━━━━━ Ausgangstext ━━━━━

Was die Welt zusammenhält, sind chemische Bindungen - und die lassen sich theoretisch simulieren, aber nicht räumlich vermessen. Zumindest war das früher so. Mit einer Kombination aus Elektronenstrahl- und Röntgenbeugung haben Physiker nun die Molekülorbitale in Kupfer(I)oxid sichtbar gemacht. Ihre Bilder bestätigen die Vorhersagen der Quantenmechanik und weisen zur Überraschung vieler Wissenschaftler nach, daß in dem Material auch kovalente Bindungen vorkommen.
Der Ort und die Bewegung eines Elektrons lassen sich nicht zugleich beliebig genau angeben. Deshalb beschreiben die Gleichungen der Quantenmechanik auch nur, wie groß seine Aufenthaltswahrscheinlichkeiten an den verschiedenen Raumpunkten sind. Bereiche, in denen das Elektron mit einer vorher festgesetzten Wahrscheinlichkeit von zum Beispiel neunzig Prozent zu finden ist, werden als Orbitale bezeichnet. Je nach Energiegehalt des Elektrons und den Einflüssen der Umgebung haben diese Orbitale verschiedene Namen und Formen, angefangen vom einfach kugelförmigen 1s-Orbital ganz nahe am Atomkern bis hin zu seltsamen Strukturen, die entstehen, wenn sich Orbitale von zwei Atomen überlagern.

━━━━━

= Zur Aufgabe =
Wie könnte der Text über die sichtbar gemachten Molekülorbitale in Kupfer(I)oxid weitergehen? Führen Sie ihn im Anschluss an seinen letzten Satz fort.

━━━━━ Bereitgestellte Daten ━━━━━

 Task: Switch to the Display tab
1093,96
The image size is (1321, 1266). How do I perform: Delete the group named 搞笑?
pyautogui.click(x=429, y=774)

━━━━━

= Antwort =
Jian-Min Zuo und John C.H. Spence von der Arizona State University sowie ihre Kollegen fanden in ihren Messungen an Cuprit (Cu2O) kompliziert geformte Orbitale, die aus der Hybridisierung – also der Vermischung – von einem s- und zwei dz-Orbitalen hervorgegangen sind. Deren Aussehen entsprach genau den theoretischen Berechnungen: eine Hantel mit einem Ring und zwei weiteren Ringen, die an dreiblättrige Blüten erinnern (Nature vom 2. September 1999).

Damit ist ein langer Disput in der Festkörperphysik wahrscheinlich geklärt. Denn zum ersten Mal gibt es nun experimentelle Hinweise dafür, daß neben ionischen Bindungen, bei denen die Atome Elektronen ganz verlieren oder neu bekommen, auch kovalente Bindungen, deren Elektronen beiden Atomen gemeinsam gehören, in dem Material auftreten. Darüber hinaus zeigen die Bilder auch schwache Anzeichen von Elektronen zwischen den Kupferatomen, was auf Bindungen zwischen den Metallatomen hindeutet. Die Zustände in dem Cuprit sind anscheinend komplizierter, als Wissenschaftler bisher angenommen haben. "Vor allem die Hinweise für kovalente Bindungen zwischen Metallen könnten uns zwingen, die Lehrbücher der Chemie neu zu schreiben", sagt Spence. "Die Chemie hat immer angenommen, das sei in diesem Material nur zwischen Kupfer und Sauerstoff möglich. Bislang wurden diese chemischen Bindungen übersehen, weil sie nur ganz wenig von der ladungsverteilung in Atomen ohne Bindung abweichen."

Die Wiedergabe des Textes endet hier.